*WHAT TO DO*.
Of the material below, only the lines from the line containing "Bureau of Land Management Home Page (114, 72)" down to the line containing "Accessibility statement (90, 2322)" belong in the answer, written out exactly.

+++ INPUT RECORDS +++

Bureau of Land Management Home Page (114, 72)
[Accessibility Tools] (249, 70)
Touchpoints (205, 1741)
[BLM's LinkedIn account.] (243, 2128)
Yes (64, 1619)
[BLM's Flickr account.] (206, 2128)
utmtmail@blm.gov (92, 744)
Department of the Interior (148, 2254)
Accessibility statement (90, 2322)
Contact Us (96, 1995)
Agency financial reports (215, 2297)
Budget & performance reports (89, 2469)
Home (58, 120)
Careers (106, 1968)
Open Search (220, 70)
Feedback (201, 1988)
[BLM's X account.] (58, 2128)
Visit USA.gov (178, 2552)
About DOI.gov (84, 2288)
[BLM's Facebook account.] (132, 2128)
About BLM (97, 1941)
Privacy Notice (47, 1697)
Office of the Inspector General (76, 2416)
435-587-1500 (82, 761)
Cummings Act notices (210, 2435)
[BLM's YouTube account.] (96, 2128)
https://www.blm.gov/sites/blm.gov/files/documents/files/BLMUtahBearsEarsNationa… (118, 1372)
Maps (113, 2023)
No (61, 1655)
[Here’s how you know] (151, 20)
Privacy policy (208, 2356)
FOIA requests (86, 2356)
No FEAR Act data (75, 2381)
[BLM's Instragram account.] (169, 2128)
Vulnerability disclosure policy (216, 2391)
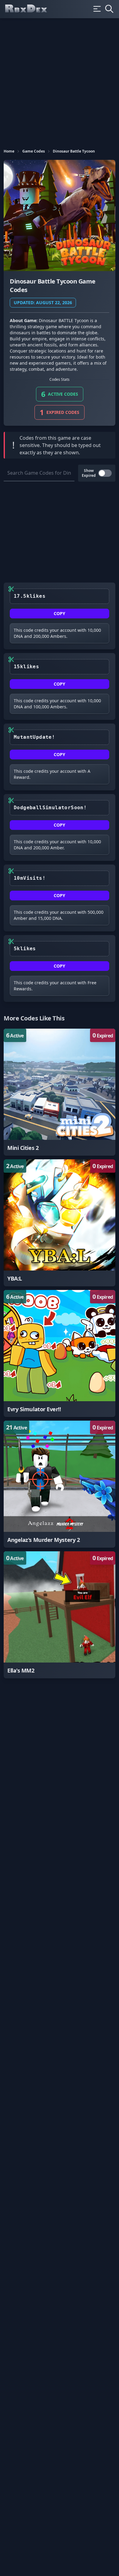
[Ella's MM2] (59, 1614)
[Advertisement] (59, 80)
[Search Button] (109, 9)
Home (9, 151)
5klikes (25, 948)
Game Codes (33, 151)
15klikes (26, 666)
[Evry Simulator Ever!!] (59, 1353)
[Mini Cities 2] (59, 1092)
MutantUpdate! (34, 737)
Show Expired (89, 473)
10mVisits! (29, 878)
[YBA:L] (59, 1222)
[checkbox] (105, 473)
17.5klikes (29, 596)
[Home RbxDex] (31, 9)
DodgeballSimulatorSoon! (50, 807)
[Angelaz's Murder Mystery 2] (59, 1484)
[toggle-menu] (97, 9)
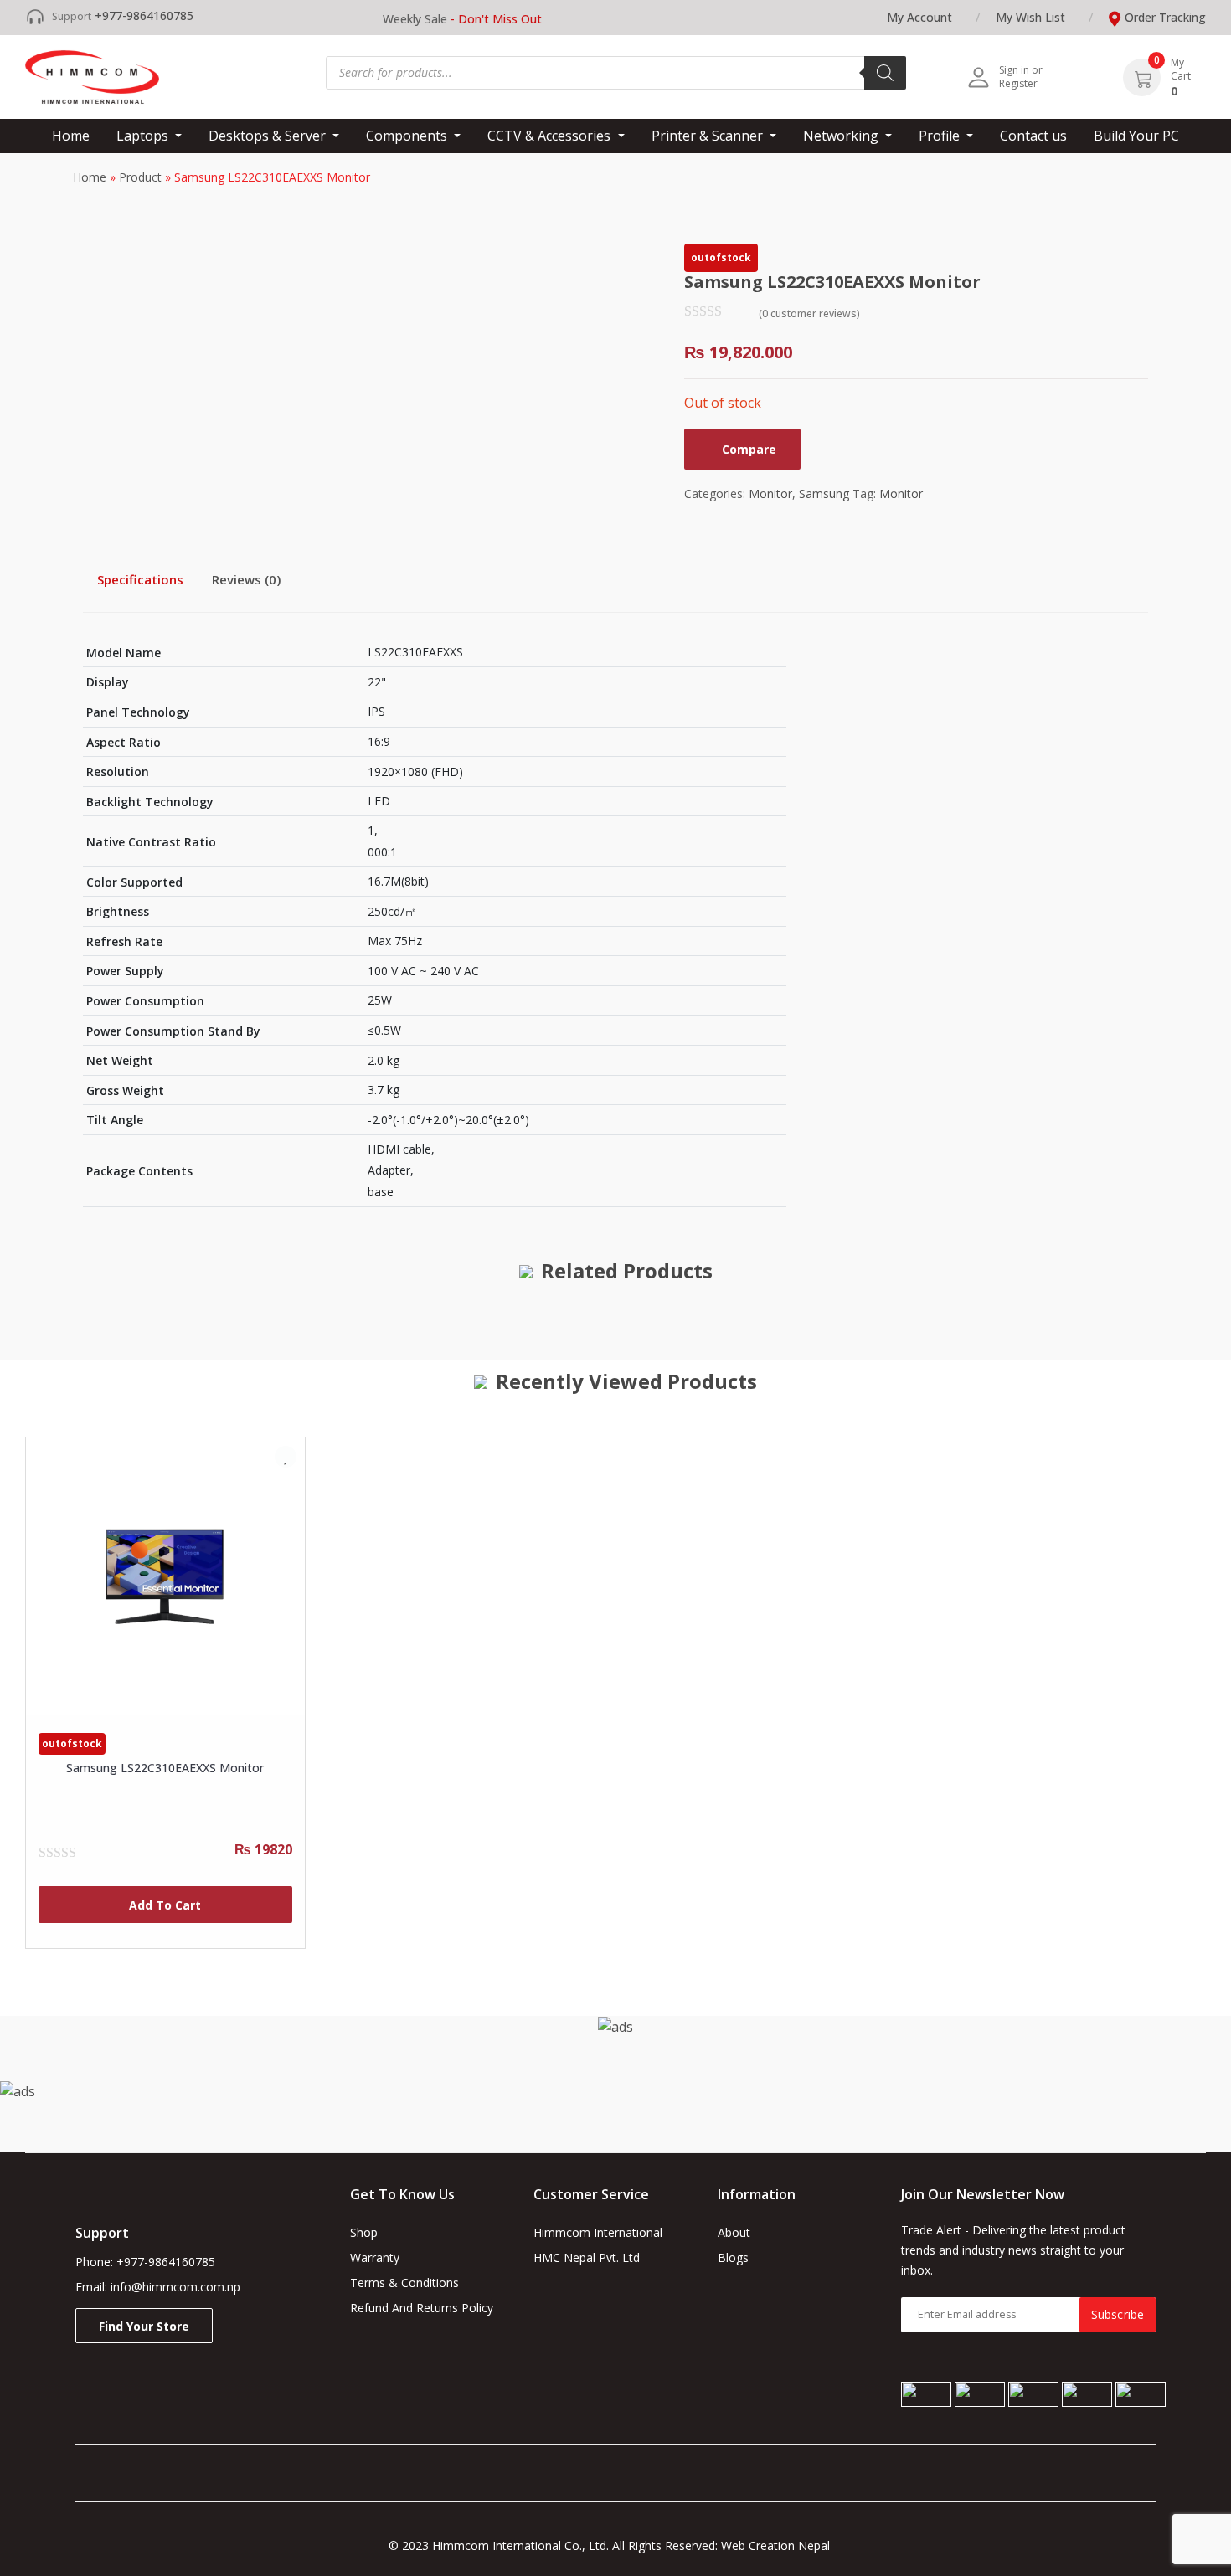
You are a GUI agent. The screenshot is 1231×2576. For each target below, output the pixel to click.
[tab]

+++
+++ INPUT RECORDS +++

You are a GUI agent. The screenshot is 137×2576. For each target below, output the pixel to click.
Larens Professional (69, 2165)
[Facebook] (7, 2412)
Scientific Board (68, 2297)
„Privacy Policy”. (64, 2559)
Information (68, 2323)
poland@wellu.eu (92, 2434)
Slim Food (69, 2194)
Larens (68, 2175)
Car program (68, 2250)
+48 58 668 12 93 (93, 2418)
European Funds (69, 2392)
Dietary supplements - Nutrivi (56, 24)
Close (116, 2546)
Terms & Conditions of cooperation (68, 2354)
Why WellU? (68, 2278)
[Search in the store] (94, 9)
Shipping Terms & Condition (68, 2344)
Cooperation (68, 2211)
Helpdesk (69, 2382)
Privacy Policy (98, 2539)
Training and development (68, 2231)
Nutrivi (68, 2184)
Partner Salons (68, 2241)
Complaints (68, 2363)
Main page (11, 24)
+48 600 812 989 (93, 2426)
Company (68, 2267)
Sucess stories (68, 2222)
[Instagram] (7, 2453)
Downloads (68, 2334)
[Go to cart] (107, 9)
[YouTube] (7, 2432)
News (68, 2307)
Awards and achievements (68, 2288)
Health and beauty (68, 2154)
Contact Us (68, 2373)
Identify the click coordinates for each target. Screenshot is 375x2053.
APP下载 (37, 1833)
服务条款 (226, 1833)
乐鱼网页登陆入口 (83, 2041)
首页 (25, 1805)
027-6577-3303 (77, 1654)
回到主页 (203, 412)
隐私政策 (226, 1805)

+++

*ANSWER SECTION*.
Bureau of Land Management Home Page (114, 72)
[Accessibility Tools] (249, 70)
Touchpoints (205, 1741)
[BLM's LinkedIn account.] (243, 2128)
Yes (64, 1619)
[BLM's Flickr account.] (206, 2128)
utmtmail@blm.gov (92, 744)
Department of the Interior (148, 2254)
Accessibility statement (90, 2322)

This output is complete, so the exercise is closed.